# Saffi has come to stay



## Mogdog (Feb 6, 2011)

Saffi is staying with us this week and has settled in really well. One or two pics.

Who, me?









Chasing in the garden with Bess









Playing...









More play









Sleepy girl


----------



## JulesB (Mar 6, 2011)

Gorgeous pics! Saffi has grown quite a bit! I didn't realise she was staying with you when Turi and Marcus were away - that's nice that you have her though!!

x


----------



## mandym (Jun 5, 2011)

Absolutely gorgeous pics,they look like theyre having so much fun xxx


----------



## Muttley Brody (Feb 14, 2012)

They look like they are having so much fun


----------



## KCsunshine (Apr 16, 2012)

awww, great pictures! I love the movie star pose in the first one!


----------



## Pollypiglet (Oct 22, 2011)

Fantastic pics, just goes to show how well they settle in the right enviroment two very well adjusted dogs!


----------



## Jedicrazy (Apr 26, 2011)

Great pictures Sue. Maybe it's time for poo no. 3!?


----------



## JoJo (Mar 2, 2011)

Oh how lovely Sue, thanks for sharing, made me smile .. enjoy having 3 poos for a week .. how nice of you too


----------



## Mogdog (Feb 6, 2011)

Thanks for the nice comments.

We are thoroughly enjoying having her .... but will probably stick with just two of our own for now!
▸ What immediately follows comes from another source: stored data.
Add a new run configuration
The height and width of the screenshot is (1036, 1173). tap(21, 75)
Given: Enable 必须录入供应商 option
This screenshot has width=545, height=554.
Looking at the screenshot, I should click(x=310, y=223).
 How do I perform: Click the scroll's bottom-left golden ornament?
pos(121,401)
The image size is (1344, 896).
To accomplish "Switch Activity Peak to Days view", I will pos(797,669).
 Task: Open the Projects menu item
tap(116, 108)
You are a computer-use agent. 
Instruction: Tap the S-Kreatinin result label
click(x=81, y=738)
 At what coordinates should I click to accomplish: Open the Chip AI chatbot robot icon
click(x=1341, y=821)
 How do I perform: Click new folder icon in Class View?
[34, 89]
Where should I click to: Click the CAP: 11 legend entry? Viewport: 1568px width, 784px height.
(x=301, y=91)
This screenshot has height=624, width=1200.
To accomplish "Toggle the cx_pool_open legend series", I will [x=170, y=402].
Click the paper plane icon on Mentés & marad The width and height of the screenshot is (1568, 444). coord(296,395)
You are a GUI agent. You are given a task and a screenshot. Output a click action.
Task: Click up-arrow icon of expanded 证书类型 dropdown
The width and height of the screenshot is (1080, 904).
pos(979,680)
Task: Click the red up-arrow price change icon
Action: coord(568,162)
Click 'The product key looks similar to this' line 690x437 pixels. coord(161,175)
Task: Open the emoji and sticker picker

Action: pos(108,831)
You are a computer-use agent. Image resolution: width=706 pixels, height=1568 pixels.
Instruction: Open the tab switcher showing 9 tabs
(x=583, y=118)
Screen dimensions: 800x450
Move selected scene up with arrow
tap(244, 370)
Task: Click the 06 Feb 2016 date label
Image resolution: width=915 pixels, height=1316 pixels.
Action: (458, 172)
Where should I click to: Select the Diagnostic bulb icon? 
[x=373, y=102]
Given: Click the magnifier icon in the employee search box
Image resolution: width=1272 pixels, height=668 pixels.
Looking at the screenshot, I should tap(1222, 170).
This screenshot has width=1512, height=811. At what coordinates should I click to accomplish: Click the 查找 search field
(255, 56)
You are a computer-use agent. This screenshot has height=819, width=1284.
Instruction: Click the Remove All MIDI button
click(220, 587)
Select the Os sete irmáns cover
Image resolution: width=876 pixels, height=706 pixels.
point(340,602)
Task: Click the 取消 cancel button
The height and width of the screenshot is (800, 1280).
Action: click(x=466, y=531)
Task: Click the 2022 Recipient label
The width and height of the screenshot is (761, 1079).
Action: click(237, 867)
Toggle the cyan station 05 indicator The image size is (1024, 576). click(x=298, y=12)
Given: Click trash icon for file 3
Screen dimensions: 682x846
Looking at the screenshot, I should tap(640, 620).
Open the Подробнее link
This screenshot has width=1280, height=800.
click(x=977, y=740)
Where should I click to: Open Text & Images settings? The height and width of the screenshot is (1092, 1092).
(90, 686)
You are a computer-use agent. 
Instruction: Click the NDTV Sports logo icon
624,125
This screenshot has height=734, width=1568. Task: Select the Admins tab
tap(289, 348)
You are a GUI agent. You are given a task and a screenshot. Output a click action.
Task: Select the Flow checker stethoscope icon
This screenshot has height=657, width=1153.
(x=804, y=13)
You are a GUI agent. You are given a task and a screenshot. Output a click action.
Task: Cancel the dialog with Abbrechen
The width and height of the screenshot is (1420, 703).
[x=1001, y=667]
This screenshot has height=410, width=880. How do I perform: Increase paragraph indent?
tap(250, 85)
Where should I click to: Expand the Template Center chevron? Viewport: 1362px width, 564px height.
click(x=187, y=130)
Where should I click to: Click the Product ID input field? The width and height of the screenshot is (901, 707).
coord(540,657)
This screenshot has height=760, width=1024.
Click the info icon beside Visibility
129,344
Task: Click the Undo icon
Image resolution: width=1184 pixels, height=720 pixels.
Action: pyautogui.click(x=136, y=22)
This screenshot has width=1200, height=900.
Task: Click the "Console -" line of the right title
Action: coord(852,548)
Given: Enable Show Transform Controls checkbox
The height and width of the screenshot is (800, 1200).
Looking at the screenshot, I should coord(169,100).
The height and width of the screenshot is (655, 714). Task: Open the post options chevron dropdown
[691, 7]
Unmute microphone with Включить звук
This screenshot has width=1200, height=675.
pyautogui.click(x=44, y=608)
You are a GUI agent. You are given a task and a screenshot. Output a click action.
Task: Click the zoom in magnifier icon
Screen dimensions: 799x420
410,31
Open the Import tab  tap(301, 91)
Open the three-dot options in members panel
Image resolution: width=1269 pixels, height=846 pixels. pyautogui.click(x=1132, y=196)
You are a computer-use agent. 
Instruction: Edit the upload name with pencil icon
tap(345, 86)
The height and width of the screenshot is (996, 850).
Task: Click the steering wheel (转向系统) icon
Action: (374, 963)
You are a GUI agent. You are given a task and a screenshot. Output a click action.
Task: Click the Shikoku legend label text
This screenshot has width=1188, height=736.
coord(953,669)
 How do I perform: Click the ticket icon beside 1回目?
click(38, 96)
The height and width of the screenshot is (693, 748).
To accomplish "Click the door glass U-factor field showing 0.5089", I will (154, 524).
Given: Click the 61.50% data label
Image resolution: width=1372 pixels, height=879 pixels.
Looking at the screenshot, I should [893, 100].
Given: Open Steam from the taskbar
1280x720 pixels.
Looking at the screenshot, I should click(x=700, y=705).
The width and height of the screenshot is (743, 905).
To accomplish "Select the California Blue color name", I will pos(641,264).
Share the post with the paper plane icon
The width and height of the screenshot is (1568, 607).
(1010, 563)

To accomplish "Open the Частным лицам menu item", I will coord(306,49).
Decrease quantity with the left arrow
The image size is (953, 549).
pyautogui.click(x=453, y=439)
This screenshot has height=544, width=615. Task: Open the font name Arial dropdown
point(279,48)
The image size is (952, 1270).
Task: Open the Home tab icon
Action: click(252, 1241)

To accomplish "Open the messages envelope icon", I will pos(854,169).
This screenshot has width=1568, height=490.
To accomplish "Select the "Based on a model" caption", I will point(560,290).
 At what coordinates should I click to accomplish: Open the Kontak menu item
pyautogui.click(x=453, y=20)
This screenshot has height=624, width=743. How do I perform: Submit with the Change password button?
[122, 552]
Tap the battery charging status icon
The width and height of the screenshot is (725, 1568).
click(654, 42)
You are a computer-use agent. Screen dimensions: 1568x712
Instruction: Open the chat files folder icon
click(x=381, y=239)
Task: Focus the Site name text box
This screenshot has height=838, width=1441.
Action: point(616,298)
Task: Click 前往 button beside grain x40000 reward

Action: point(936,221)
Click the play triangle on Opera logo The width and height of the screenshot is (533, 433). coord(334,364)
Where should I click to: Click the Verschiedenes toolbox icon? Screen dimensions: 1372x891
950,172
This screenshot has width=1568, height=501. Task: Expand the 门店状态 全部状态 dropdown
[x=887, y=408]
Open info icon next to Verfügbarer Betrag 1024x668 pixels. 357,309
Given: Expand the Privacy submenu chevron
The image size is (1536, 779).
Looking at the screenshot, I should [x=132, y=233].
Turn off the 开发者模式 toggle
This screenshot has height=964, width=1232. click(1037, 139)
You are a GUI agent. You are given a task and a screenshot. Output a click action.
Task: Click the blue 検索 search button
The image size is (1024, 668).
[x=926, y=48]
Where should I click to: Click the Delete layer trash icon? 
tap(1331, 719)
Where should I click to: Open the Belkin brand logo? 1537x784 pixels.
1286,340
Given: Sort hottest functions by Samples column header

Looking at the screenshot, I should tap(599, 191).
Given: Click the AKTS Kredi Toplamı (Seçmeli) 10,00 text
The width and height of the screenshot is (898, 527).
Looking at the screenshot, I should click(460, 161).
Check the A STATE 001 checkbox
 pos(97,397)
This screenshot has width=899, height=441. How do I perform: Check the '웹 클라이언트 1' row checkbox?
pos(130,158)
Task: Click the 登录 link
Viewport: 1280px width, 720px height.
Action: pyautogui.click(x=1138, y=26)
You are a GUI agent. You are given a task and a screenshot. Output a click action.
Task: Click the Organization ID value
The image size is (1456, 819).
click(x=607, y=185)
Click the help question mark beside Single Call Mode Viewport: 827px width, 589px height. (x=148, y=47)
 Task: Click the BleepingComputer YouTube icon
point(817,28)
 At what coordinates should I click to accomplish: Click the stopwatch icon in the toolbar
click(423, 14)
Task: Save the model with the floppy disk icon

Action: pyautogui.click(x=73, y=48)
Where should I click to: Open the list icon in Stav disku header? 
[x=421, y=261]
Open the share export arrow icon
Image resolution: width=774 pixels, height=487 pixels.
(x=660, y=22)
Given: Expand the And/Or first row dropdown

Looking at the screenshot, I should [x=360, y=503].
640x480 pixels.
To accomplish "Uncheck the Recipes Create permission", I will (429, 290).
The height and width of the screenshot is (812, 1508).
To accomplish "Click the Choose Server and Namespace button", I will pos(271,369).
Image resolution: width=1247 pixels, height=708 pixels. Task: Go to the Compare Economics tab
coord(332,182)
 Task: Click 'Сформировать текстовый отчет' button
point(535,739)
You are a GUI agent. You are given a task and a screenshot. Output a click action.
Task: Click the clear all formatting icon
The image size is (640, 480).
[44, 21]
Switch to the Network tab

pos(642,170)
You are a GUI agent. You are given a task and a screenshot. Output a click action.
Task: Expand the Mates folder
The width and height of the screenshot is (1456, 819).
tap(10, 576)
Saffi has certainly fitted in well here, we will miss her once Turi is back. x


----------



## JoJo (Mar 2, 2011)

Love the puffed out photo Sue .. 

Where is lovely Maisie? .. I know sitting back and watching the youngsters play .. I know that feeling  I will sit next to you Maisie ha ha ha


----------



## caradunne (Nov 29, 2010)

I was also wondering where Maisie is? Maybe the other two would over power her with their youthfull boisterous playing. Is Bess much bigger than Maisie now? x


----------



## Mogdog (Feb 6, 2011)

caradunne said:


> I was also wondering where Maisie is? Maybe the other two would over power her with their youthfull boisterous playing. Is Bess much bigger than Maisie now? x


Maisie is happy to watch the youngsters playing, she's not really one for rough and tumble play! However when it's just the two of them she and Bess will sometimes play and always have a bit of a chase during walks.

Bess is about 11.5kg and Maisie is 5.5kg!


----------



## Sezra (May 20, 2011)

Awww, gorgeous photos! Looks like they are having lots of fun!


----------



## Turi (Jun 28, 2011)

Thank you so much for taking such good care of her Sue! We had a brilliant holiday but we really did miss her - it was made much easier knowing she was in good hands.


----------